● Parts of the exercise:
a - List every color named in the two-line verse quoted in the Pacific article.
b - Reproduce the Pacific article word for word, starting at "AT HONOLULU this" and ending at "to be to-day.".

:: Text block ::

Forestalling a Fight in the Pacific
From the turmoil and strife of an Asia seething with hatred of the foreign devil comes one clear note of hope for restoration of amity. That note is interpreted by Mr. Nelson, who speaks with special authority, for he was a Canadian delegate to the meeting of the Institute of Pacific Relations held in Honolulu during the summer.
“The things that you learn from the yellow and brown Will help you a lot with the white.”
AT HONOLULU this summer there was a gathering which has been incontinently referred to in the sunny southern corner of MacLean’s, as “highbrow.” Perhaps the term was justified. There were many men and women there with degrees both before and after their names. By comparison there were too few from the walks of business. There were ethnological and sociological experts. Many had records of distinct achievement in various -climes. Some dressed after the manner of their kind. They talked in various tongues. But the things of which they spoke together as they consumed vast quantities of ices and punches under the fragrant poinseannas that throw their grateful shade across the wide campus of Punahou college, were neither impractical nor highbrow. They were as vital to the well-being of Canada tomorrow as the price of wheat seems to be to-day.

:::
:: Record extracts ::

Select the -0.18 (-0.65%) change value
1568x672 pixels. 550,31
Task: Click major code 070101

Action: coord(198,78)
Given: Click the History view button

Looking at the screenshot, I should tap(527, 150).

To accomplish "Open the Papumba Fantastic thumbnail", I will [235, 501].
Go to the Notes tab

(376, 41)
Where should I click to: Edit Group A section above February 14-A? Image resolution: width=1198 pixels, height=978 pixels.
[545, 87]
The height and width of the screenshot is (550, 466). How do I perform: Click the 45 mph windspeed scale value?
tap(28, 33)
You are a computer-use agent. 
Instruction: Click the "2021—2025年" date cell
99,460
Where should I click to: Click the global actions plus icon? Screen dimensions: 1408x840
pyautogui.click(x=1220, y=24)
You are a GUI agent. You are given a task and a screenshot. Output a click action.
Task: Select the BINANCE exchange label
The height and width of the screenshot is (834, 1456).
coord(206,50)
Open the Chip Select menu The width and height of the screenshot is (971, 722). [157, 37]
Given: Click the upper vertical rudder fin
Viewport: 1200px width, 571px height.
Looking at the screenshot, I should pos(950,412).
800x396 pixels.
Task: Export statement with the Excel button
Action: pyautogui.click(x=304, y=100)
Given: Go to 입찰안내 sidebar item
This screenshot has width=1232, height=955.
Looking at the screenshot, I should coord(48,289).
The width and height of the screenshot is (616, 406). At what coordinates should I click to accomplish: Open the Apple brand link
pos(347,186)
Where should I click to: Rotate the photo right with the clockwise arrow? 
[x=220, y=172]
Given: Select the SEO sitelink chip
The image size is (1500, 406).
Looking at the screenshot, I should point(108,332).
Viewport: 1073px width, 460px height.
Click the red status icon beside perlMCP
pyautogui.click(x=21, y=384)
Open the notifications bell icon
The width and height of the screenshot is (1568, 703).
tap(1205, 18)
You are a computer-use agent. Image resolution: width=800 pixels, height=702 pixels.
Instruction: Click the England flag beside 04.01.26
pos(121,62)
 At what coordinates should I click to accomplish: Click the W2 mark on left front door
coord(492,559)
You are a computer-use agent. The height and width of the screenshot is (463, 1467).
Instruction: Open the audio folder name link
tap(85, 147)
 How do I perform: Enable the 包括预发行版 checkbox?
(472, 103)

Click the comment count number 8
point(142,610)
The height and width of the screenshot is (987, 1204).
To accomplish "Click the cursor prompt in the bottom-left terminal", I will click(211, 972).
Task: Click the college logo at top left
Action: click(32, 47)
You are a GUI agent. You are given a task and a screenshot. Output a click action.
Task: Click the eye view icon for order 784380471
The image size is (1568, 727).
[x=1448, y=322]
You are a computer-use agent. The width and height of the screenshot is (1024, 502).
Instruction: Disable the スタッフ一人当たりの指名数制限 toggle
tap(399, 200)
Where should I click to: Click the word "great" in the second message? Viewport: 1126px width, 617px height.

:::

● Answers to each task:
a - yellow, brown, white

b -
AT HONOLULU this summer there was a gathering which has been incontinently referred to in the sunny southern corner of MacLean’s, as “highbrow.” Perhaps the term was justified. There were many men and women there with degrees both before and after their names. By comparison there were too few from the walks of business. There were ethnological and sociological experts. Many had records of distinct achievement in various -climes. Some dressed after the manner of their kind. They talked in various tongues. But the things of which they spoke together as they consumed vast quantities of ices and punches under the fragrant poinseannas that throw their grateful shade across the wide campus of Punahou college, were neither impractical nor highbrow. They were as vital to the well-being of Canada tomorrow as the price of wheat seems to be to-day.